Areas of Research

Research in the Bhattacharya Lab is focused on the cellular and molecular steps which induce durable immunity to infectious pathogens.  We use modern approaches to study antibodies as they mature and bind avidly to pathogens upon infection or vaccination, and we identify the genes which allow B cells to persist and produce these antibodies.  Using this information, we employ stem cell engineering approaches to create transplantable B cells and plasma cells with specificities against mutable viruses.  Please click on a specific area of interest for more details.

Duration of Immunity
Long-lived plasma cells are solely responsible for maintaining antigen-specific antibodies long after clearance of infection or vaccination.  Ongoing work is focused on identifying genetic regulators of survival in these cells and the infections which induce them.

Embryonic Stem Cell Engineering
A small fraction of patients infected with flaviviruses such as Zika, Dengue, and West Nile virus develop remarkable antibodies that neutralize nearly all clinical isolates of these pathogens. Using novel targeted nuclease technologies, we are engineering human embryonic stem cells to express these antibodies and differentiating them into transplantable long-lived plasma cells.

Immunological Memory
The importance of the memory B cell response in conferring protection to re-infection has remained controversial. Our recent work has established that memory B cells are excellent at recognizing not only the original pathogen, but also mutant escape variants of the pathogen.

Hematopoietic Stem Cell Biology
The adult stem cell precursor to B cells and all other blood lineages is the hematopoietic stem cell. We are using genetic approaches to identify novel receptors and ligands that guide hematopoietic stem cells and their progeny to their proper niches and regulate their behavior.

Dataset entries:
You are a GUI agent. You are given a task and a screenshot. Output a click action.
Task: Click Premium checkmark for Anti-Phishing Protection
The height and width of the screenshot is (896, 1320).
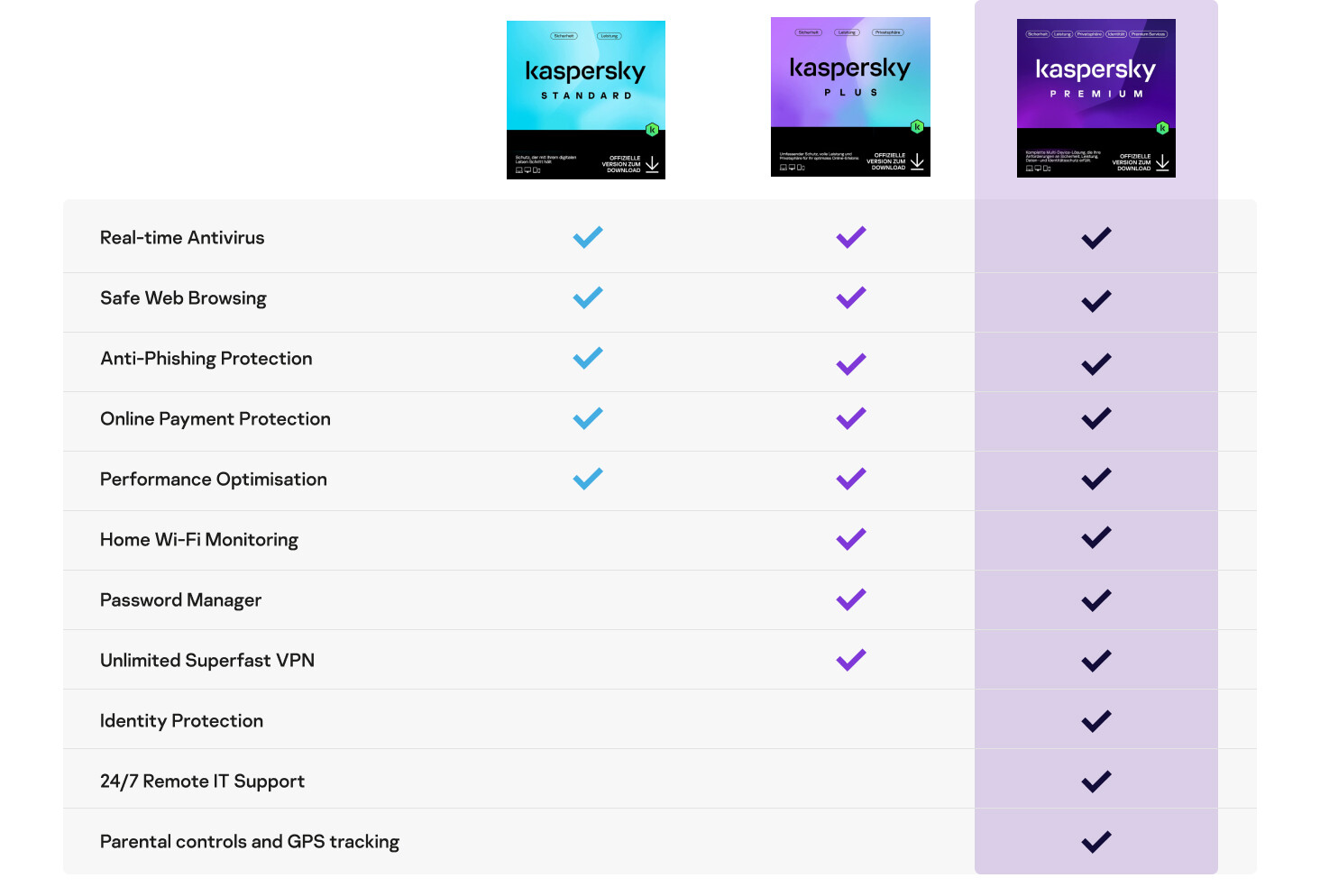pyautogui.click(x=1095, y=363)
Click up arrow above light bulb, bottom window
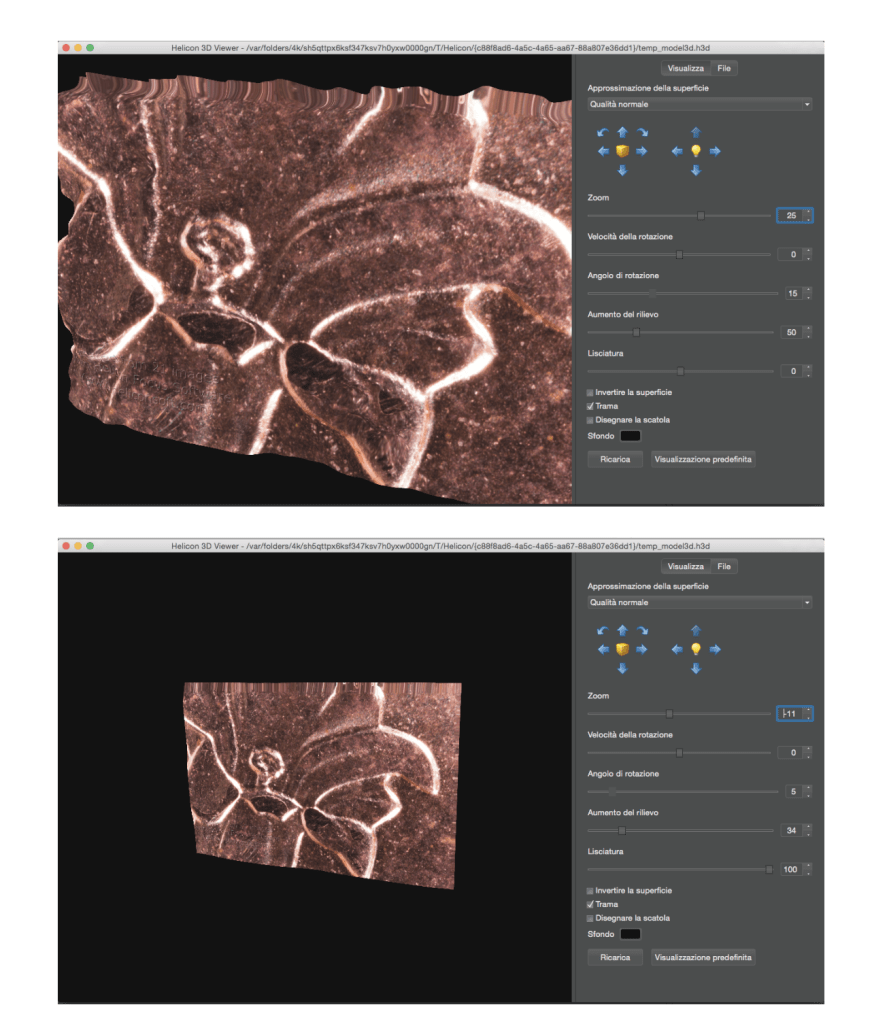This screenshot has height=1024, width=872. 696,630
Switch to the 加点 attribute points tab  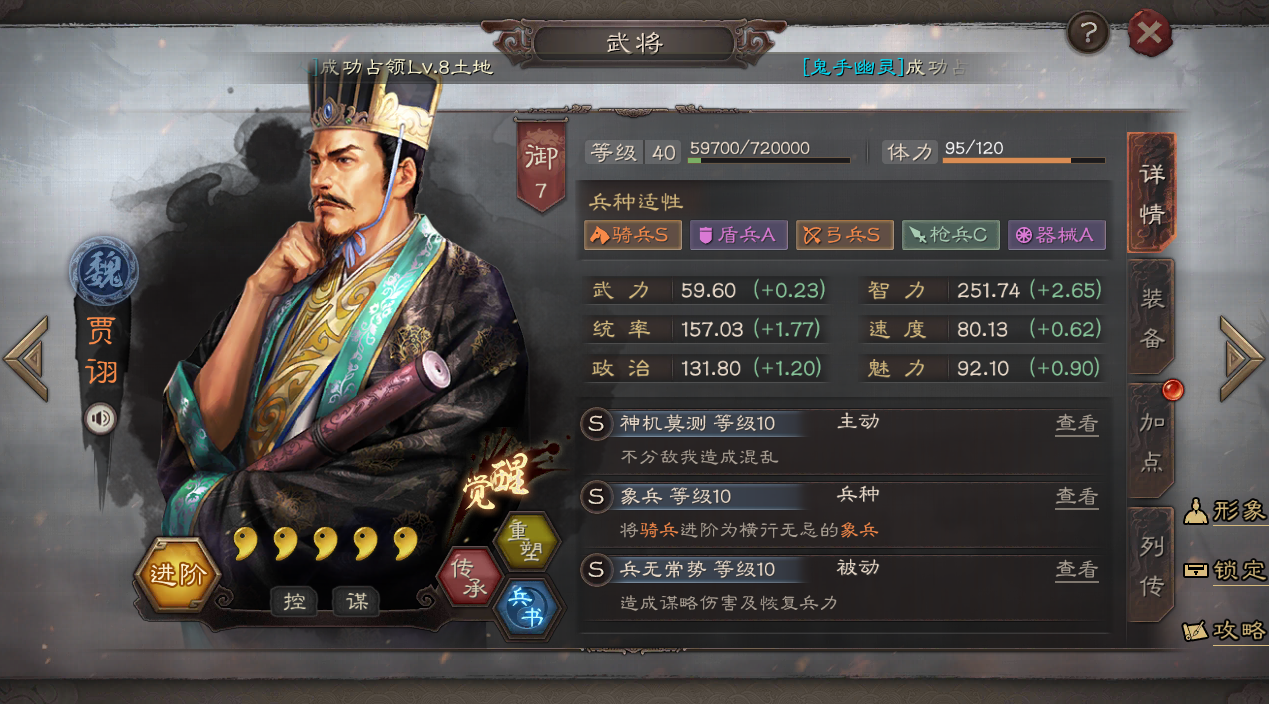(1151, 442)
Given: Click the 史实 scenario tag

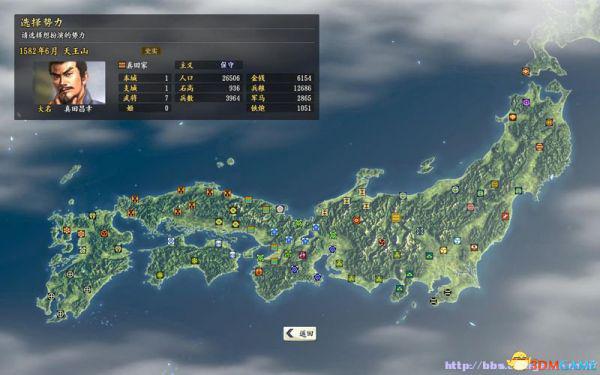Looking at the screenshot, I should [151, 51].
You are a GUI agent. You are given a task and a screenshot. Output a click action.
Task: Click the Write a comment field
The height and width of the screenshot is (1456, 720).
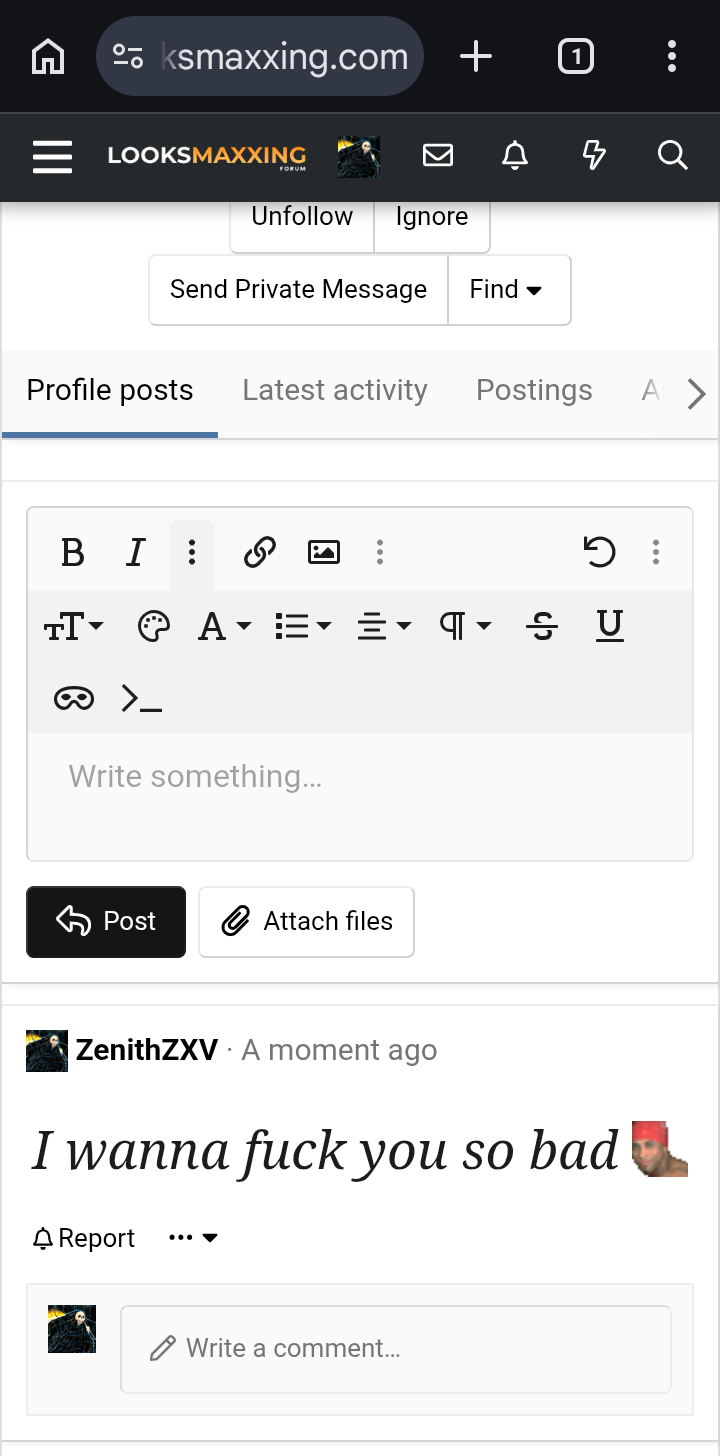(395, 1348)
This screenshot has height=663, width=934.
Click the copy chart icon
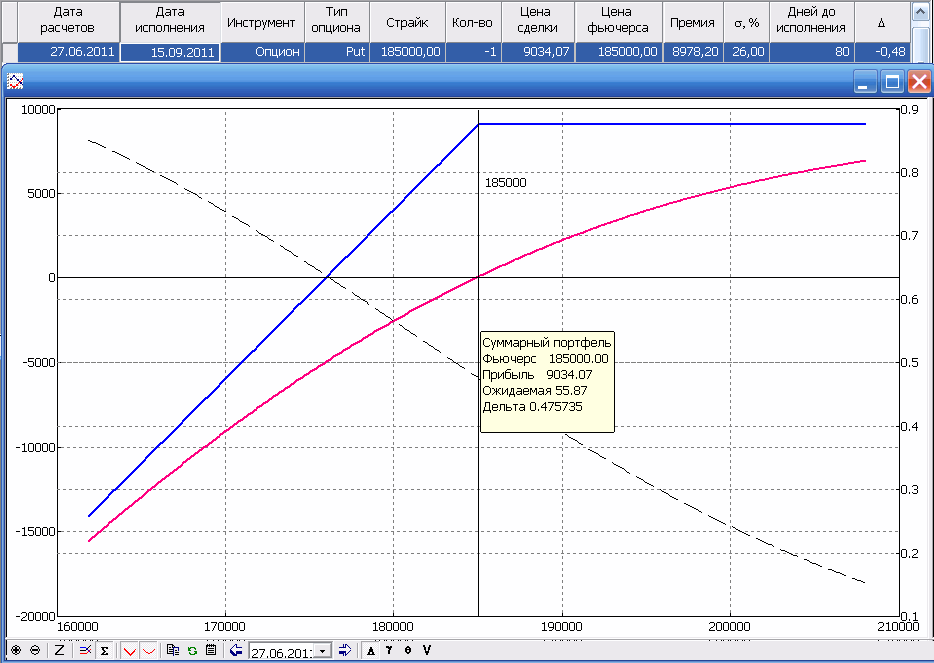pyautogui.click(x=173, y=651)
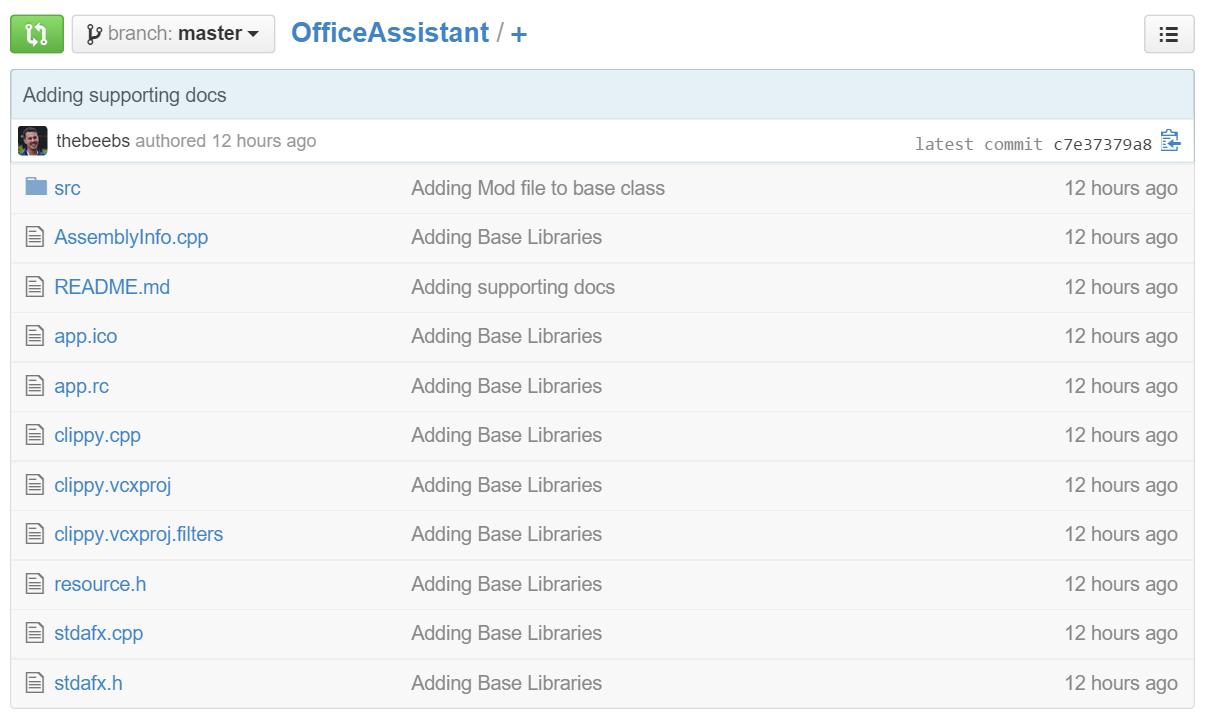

§ **Required tasks**:
A – Rewrite the paragraph of the research overview that begins "A small fraction of patients infected with flaviviruses" as a short bulleted list that keeps its main facts.
B – According to the research overview, why are long-lived plasma cells central to how long immunity lasts? Answer in one to three sentences.
Rely only on the research overview, not on the rows.

§ **Activity answers**:
A –
- A small fraction of patients infected with flaviviruses such as Zika, Dengue, and West Nile virus develop antibodies that neutralize nearly all clinical isolates of these pathogens.
- The lab uses novel targeted nuclease technologies to engineer human embryonic stem cells to express these antibodies.
- The engineered stem cells are differentiated into transplantable long-lived plasma cells.

B – Long-lived plasma cells are solely responsible for maintaining antigen-specific antibodies long after an infection has been cleared or a vaccination given. For this reason, the lab's work on duration of immunity focuses on identifying the genetic regulators of survival in these cells.